Stored data:
%%
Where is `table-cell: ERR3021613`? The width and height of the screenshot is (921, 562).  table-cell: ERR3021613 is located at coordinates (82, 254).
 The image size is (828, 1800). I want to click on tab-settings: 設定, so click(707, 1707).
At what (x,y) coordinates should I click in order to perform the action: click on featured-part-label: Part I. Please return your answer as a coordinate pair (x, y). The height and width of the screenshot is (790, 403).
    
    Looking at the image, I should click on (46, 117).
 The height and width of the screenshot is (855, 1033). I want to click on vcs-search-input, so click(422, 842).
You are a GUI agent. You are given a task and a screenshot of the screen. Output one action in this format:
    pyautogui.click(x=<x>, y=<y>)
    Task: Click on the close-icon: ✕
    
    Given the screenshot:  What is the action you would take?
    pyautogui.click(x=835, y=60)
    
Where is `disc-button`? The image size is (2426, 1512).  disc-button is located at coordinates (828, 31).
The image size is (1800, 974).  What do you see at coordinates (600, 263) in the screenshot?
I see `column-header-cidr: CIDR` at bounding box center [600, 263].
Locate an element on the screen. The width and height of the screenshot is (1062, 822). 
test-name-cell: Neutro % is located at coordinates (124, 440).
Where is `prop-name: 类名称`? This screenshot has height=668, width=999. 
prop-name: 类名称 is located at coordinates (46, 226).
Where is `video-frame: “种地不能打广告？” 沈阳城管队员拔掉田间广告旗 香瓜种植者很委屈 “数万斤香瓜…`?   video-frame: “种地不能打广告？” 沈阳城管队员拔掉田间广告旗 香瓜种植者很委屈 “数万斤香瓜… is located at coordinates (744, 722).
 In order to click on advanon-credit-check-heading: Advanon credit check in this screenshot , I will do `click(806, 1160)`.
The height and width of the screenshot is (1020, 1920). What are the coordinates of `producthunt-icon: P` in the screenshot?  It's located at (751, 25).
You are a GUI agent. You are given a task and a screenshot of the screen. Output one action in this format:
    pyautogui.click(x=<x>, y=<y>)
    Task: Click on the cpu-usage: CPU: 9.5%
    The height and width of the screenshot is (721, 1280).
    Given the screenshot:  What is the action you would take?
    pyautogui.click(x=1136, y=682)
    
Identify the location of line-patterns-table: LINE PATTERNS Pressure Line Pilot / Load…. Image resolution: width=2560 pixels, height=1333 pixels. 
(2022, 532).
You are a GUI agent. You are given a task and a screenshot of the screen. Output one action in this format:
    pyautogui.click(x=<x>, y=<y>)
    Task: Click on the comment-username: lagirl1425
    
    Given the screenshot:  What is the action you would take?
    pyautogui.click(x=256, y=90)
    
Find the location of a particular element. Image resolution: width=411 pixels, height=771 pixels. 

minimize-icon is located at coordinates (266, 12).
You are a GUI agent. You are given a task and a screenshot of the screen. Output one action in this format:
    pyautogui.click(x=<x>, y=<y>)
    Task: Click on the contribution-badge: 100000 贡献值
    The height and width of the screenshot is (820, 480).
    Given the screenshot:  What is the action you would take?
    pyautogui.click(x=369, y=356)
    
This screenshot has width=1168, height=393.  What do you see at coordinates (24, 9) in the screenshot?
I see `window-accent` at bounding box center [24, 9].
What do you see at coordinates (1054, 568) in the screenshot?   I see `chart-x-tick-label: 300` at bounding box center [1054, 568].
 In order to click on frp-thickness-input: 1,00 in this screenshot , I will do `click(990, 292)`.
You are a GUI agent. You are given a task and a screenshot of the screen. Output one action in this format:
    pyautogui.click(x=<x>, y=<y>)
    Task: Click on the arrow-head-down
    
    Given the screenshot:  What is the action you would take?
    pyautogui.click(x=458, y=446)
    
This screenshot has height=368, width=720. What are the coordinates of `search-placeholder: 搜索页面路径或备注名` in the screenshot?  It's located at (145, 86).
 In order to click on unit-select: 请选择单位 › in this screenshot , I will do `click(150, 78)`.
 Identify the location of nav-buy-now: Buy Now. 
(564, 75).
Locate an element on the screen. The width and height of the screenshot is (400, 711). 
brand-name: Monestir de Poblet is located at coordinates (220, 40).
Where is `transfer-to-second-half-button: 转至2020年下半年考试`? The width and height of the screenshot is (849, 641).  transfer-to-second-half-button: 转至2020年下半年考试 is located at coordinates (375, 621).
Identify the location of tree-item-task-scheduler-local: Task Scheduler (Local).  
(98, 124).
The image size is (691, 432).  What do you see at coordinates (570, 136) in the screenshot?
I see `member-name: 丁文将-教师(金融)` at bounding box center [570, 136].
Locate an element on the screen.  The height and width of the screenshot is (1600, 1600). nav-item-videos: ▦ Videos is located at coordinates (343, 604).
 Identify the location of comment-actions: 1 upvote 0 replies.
%%
Rewrite all the items above, substituting "screen assistant" for "GUI agent" wherever it occurs and leaving everything else unchanged.

Output of the exercise
Where is `table-cell: ERR3021613`? The width and height of the screenshot is (921, 562).  table-cell: ERR3021613 is located at coordinates (82, 254).
 The image size is (828, 1800). I want to click on tab-settings: 設定, so click(707, 1707).
At what (x,y) coordinates should I click in order to perform the action: click on featured-part-label: Part I. Please return your answer as a coordinate pair (x, y). The height and width of the screenshot is (790, 403).
    
    Looking at the image, I should click on (46, 117).
 The height and width of the screenshot is (855, 1033). I want to click on vcs-search-input, so click(422, 842).
You are a screen assistant. You are given a task and a screenshot of the screen. Output one action in this format:
    pyautogui.click(x=<x>, y=<y>)
    Task: Click on the close-icon: ✕
    
    Given the screenshot:  What is the action you would take?
    pyautogui.click(x=835, y=60)
    
Where is `disc-button`? The image size is (2426, 1512).  disc-button is located at coordinates (828, 31).
The image size is (1800, 974).  What do you see at coordinates (600, 263) in the screenshot?
I see `column-header-cidr: CIDR` at bounding box center [600, 263].
Locate an element on the screen. The width and height of the screenshot is (1062, 822). 
test-name-cell: Neutro % is located at coordinates (124, 440).
Where is `prop-name: 类名称`? This screenshot has height=668, width=999. 
prop-name: 类名称 is located at coordinates (46, 226).
Where is `video-frame: “种地不能打广告？” 沈阳城管队员拔掉田间广告旗 香瓜种植者很委屈 “数万斤香瓜…`?   video-frame: “种地不能打广告？” 沈阳城管队员拔掉田间广告旗 香瓜种植者很委屈 “数万斤香瓜… is located at coordinates (744, 722).
 In order to click on advanon-credit-check-heading: Advanon credit check in this screenshot , I will do `click(806, 1160)`.
The height and width of the screenshot is (1020, 1920). What are the coordinates of `producthunt-icon: P` in the screenshot?  It's located at (751, 25).
You are a screen assistant. You are given a task and a screenshot of the screen. Output one action in this format:
    pyautogui.click(x=<x>, y=<y>)
    Task: Click on the cpu-usage: CPU: 9.5%
    The height and width of the screenshot is (721, 1280).
    Given the screenshot:  What is the action you would take?
    pyautogui.click(x=1136, y=682)
    
Identify the location of line-patterns-table: LINE PATTERNS Pressure Line Pilot / Load…. Image resolution: width=2560 pixels, height=1333 pixels. 
(2022, 532).
You are a screen assistant. You are given a task and a screenshot of the screen. Output one action in this format:
    pyautogui.click(x=<x>, y=<y>)
    Task: Click on the comment-username: lagirl1425
    
    Given the screenshot:  What is the action you would take?
    pyautogui.click(x=256, y=90)
    
Find the location of a particular element. Image resolution: width=411 pixels, height=771 pixels. 

minimize-icon is located at coordinates (266, 12).
You are a screen assistant. You are given a task and a screenshot of the screen. Output one action in this format:
    pyautogui.click(x=<x>, y=<y>)
    Task: Click on the contribution-badge: 100000 贡献值
    The height and width of the screenshot is (820, 480).
    Given the screenshot:  What is the action you would take?
    pyautogui.click(x=369, y=356)
    
This screenshot has width=1168, height=393.  What do you see at coordinates (24, 9) in the screenshot?
I see `window-accent` at bounding box center [24, 9].
What do you see at coordinates (1054, 568) in the screenshot?   I see `chart-x-tick-label: 300` at bounding box center [1054, 568].
 In order to click on frp-thickness-input: 1,00 in this screenshot , I will do `click(990, 292)`.
You are a screen assistant. You are given a task and a screenshot of the screen. Output one action in this format:
    pyautogui.click(x=<x>, y=<y>)
    Task: Click on the arrow-head-down
    
    Given the screenshot:  What is the action you would take?
    pyautogui.click(x=458, y=446)
    
This screenshot has height=368, width=720. What are the coordinates of `search-placeholder: 搜索页面路径或备注名` in the screenshot?  It's located at (145, 86).
 In order to click on unit-select: 请选择单位 › in this screenshot , I will do `click(150, 78)`.
 Identify the location of nav-buy-now: Buy Now. 
(564, 75).
Locate an element on the screen. The width and height of the screenshot is (400, 711). 
brand-name: Monestir de Poblet is located at coordinates (220, 40).
Where is `transfer-to-second-half-button: 转至2020年下半年考试`? The width and height of the screenshot is (849, 641).  transfer-to-second-half-button: 转至2020年下半年考试 is located at coordinates (375, 621).
Identify the location of tree-item-task-scheduler-local: Task Scheduler (Local).  
(98, 124).
The image size is (691, 432).  What do you see at coordinates (570, 136) in the screenshot?
I see `member-name: 丁文将-教师(金融)` at bounding box center [570, 136].
Locate an element on the screen.  The height and width of the screenshot is (1600, 1600). nav-item-videos: ▦ Videos is located at coordinates (343, 604).
 Identify the location of comment-actions: 1 upvote 0 replies.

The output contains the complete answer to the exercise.